Micro Focus is urging customers to adopt a new method of testing for Year 2000 compliance, although many of its customers are well into projects using an older approach it now dismisses as of limited use.
The Cobol specialist, which has experienced a rebirth in its fortunes on the back of the demand for Y2K tools, yesterday launched a range of testing kits that support the ?windowing? method, which has been hailed by analysts as the most effective way of protecting against the time bomb for companies that have yet to begin projects.
Windowing requires companies to identify code that will 'break' by putting in mandates that leave the two digits in place, but adds logic to differentiate between centuries - so the system assumes '95' means 1995, but'01' means 2001.
Called Soft Factory/2000, the suite is designed to enable one person to identify and modify 400,000 lines of code per week, and halve the time for testing the applications.

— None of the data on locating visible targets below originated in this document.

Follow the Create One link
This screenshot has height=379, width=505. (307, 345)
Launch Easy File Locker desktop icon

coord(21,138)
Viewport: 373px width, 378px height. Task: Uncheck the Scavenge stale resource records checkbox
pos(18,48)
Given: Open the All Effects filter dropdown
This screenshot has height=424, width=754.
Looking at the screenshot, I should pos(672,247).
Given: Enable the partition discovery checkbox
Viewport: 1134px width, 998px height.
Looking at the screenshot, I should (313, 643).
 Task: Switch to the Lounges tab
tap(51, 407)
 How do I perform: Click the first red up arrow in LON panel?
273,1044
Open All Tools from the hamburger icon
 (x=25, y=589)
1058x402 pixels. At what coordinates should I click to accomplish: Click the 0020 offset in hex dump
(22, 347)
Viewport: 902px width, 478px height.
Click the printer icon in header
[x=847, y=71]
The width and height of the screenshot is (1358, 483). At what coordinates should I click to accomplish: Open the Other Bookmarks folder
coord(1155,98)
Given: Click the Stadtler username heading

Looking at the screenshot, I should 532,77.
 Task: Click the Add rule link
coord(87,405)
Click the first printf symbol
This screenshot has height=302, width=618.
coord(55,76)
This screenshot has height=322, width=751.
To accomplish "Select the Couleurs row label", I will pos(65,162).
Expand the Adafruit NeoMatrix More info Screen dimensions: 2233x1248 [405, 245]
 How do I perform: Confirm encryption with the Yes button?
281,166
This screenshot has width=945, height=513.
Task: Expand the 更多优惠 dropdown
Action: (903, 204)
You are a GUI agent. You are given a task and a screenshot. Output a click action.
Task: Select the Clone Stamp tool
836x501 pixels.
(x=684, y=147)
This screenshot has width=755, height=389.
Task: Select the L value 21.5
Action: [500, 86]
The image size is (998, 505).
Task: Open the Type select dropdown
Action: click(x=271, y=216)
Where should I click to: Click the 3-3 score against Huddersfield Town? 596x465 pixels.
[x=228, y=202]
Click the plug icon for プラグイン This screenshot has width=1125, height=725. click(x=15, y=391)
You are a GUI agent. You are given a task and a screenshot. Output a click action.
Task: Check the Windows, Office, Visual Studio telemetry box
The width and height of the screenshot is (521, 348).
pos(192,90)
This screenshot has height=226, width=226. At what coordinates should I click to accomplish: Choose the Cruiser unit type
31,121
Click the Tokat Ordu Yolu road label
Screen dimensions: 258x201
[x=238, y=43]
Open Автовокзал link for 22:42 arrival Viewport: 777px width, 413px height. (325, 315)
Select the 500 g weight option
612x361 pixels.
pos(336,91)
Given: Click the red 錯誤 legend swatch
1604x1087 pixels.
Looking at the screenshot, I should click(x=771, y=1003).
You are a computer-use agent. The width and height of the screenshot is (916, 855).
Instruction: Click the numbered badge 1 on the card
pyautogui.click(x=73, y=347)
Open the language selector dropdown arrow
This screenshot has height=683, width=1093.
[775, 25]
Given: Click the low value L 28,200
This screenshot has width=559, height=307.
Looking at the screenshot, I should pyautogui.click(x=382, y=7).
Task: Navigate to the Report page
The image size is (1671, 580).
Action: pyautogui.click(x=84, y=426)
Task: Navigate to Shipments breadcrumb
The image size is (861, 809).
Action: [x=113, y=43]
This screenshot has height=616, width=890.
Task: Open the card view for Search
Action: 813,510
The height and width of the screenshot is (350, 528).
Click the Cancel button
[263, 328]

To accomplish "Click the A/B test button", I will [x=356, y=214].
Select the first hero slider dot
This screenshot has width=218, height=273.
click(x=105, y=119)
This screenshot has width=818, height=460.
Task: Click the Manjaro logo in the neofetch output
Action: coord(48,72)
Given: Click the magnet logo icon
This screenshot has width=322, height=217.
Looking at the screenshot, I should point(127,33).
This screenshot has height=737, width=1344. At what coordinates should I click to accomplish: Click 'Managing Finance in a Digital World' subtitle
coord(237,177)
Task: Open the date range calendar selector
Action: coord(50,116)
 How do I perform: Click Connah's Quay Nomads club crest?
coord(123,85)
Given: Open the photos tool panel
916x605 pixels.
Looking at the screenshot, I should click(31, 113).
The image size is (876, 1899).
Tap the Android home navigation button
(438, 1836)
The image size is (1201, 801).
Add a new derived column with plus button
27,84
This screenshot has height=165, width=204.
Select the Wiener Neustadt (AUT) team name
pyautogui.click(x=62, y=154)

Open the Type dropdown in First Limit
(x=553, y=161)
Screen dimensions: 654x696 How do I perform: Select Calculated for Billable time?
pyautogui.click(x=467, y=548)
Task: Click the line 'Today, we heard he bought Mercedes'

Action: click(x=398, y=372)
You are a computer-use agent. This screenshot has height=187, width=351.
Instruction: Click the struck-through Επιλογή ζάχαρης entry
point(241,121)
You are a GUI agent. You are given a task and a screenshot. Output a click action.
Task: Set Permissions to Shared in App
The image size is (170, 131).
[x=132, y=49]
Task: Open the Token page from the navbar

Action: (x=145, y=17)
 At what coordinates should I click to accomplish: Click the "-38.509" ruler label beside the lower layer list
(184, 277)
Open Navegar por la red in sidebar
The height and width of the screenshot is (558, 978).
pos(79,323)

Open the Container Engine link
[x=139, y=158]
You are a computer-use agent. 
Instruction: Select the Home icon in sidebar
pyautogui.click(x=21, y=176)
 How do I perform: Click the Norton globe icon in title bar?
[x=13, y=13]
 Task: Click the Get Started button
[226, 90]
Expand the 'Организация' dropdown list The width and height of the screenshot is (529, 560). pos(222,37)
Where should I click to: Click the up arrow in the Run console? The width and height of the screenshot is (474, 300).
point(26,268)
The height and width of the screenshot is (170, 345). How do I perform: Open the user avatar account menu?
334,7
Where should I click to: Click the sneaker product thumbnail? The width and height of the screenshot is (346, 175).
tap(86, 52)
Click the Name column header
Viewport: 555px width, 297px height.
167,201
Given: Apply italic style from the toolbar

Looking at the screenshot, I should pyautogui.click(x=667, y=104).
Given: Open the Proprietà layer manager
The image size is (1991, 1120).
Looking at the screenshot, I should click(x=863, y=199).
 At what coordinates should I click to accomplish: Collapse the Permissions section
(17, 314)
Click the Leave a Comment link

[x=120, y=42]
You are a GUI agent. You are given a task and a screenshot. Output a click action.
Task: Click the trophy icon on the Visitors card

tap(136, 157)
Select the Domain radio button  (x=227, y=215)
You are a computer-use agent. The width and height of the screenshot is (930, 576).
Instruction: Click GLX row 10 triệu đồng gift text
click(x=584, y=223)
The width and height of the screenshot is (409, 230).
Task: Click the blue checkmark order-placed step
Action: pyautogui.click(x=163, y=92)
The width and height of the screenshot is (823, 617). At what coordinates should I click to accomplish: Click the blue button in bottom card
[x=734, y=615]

The company also claims it is 20 per cent more accurate than pattern matching - the method employed by many tools on the market, including some of its own.
Pattern matching, as used in data expansion - a method that was introduced amid fanfare two years ago but has since lost favour with Year 2000 conversion experts - picks up instances of when the word 'date' appears as a signal to expect a coded numerical date. However, this method could miss out some instances, suggests Micro Focus.
According to Peter Katz, general manager of Micro Focus? Year 2000 business, pattern matching could still be useful, but for less than one per cent of applications.